▸ **SEITENTEXT**
───
Angesichts dieses Verschuldens sei die bedingte Geldstrafe von 60 Tagessätzen à 60 Franken sogar sehr milde ausgefallen, bemerkte der Gerichtspräsident Dieter Eglin am Dienstag in seiner mündlichen Urteilsbegründung. Hinzu kommen nun 4600 Franken Gebühr für die Berufungsverhandlung. «Sie haben Ihre Tochter für eine sehr lange Zeit bewusst von der Schule ferngehalten und damit ihre körperliche und seelische Entwicklung sowie ihre Ausbildung und Förderung gefährdet», resümierte der Richter.
Er wollte dem Ehepaar auch nicht glauben, dass es ihm beim Widerstand gegen die Einschulung in Sissach lediglich um die Sicherheit des Kindes beziehungsweise um den angeblich unzumutbaren Schulweg ging.
───
▸ **DEINE AUFGABEN**
a. Gib den Text zum Gerichtsurteil von „Angesichts dieses Verschuldens“ bis einschließlich „unzumutbaren Schulweg ging.“ wieder und benenne darin „Ehepaar“ in „Elternpaar“ um.
b. Wie hoch ist laut dem Text zum Gerichtsurteil die Gebühr für die Berufungsverhandlung?

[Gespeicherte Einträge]
───
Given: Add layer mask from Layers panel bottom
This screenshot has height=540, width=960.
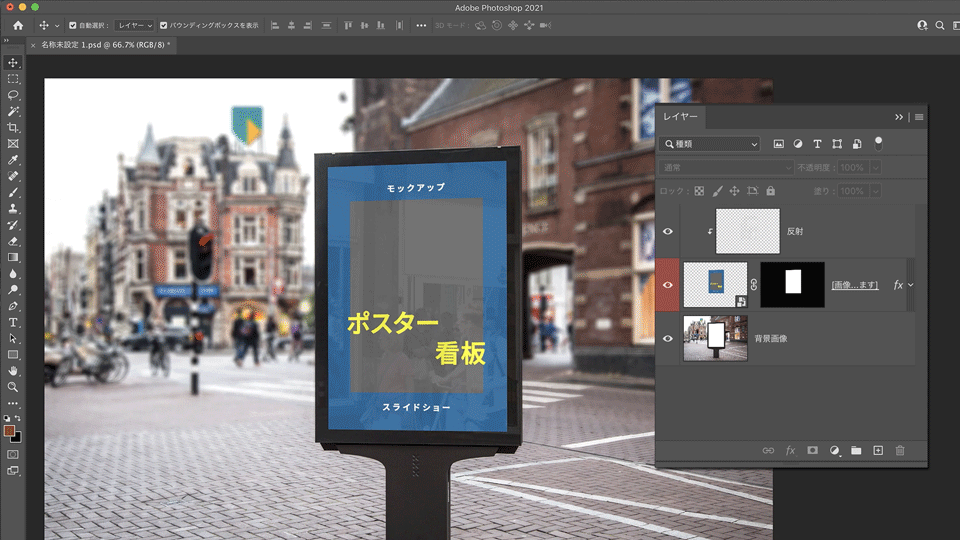Looking at the screenshot, I should tap(812, 451).

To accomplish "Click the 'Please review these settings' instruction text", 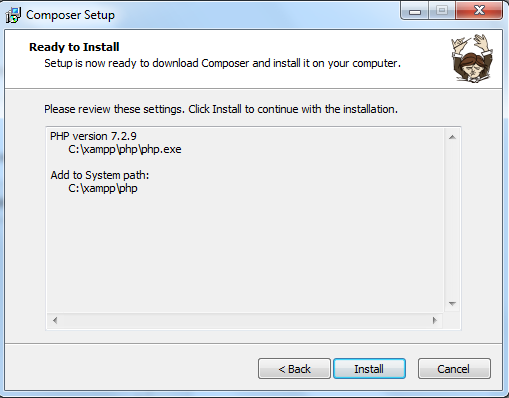I will [221, 109].
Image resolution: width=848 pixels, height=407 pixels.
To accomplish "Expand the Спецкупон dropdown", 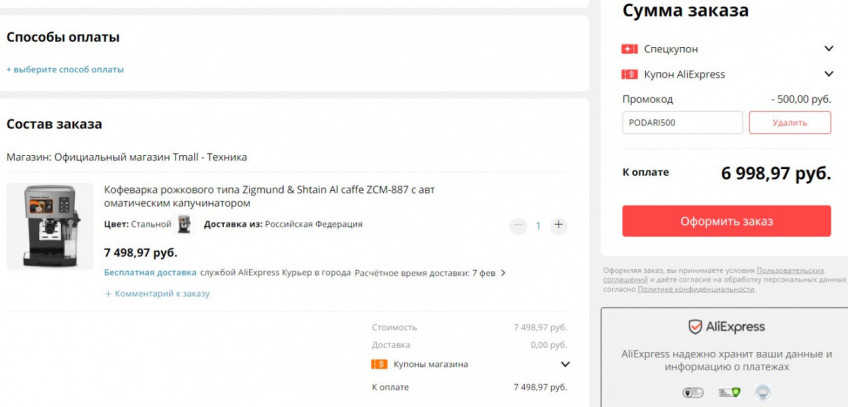I will (x=828, y=49).
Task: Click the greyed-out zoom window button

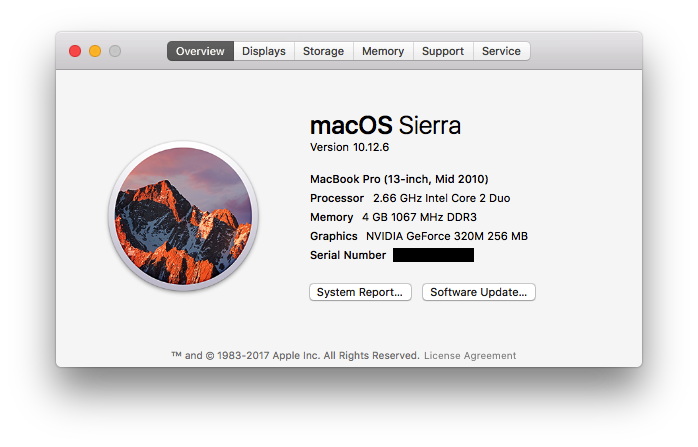Action: coord(115,51)
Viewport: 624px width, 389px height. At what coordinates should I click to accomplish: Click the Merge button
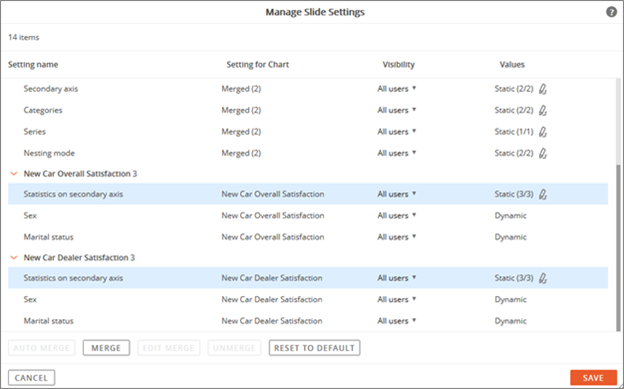pyautogui.click(x=106, y=348)
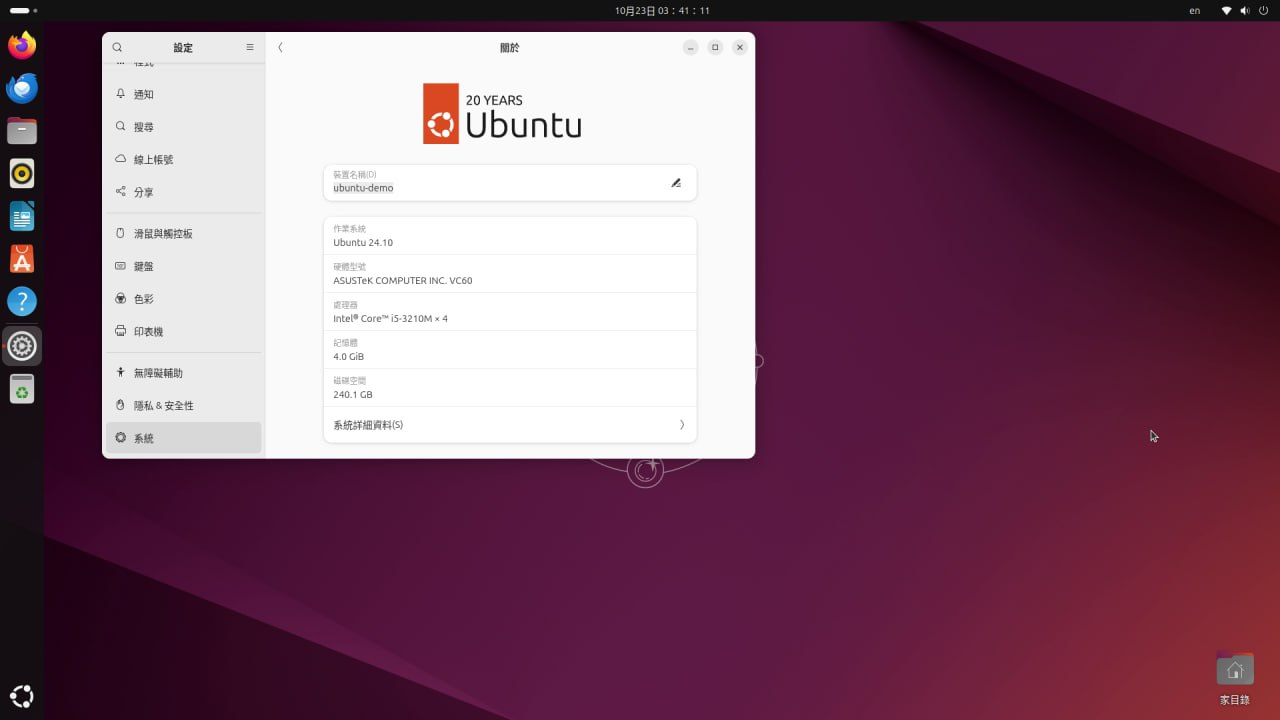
───
▸ **ANTWORTEN JE AUFGABE**
a.
Angesichts dieses Verschuldens sei die bedingte Geldstrafe von 60 Tagessätzen à 60 Franken sogar sehr milde ausgefallen, bemerkte der Gerichtspräsident Dieter Eglin am Dienstag in seiner mündlichen Urteilsbegründung. Hinzu kommen nun 4600 Franken Gebühr für die Berufungsverhandlung. «Sie haben Ihre Tochter für eine sehr lange Zeit bewusst von der Schule ferngehalten und damit ihre körperliche und seelische Entwicklung sowie ihre Ausbildung und Förderung gefährdet», resümierte der Richter.
Er wollte dem Elternpaar auch nicht glauben, dass es ihm beim Widerstand gegen die Einschulung in Sissach lediglich um die Sicherheit des Kindes beziehungsweise um den angeblich unzumutbaren Schulweg ging.

b. 4600 Franken.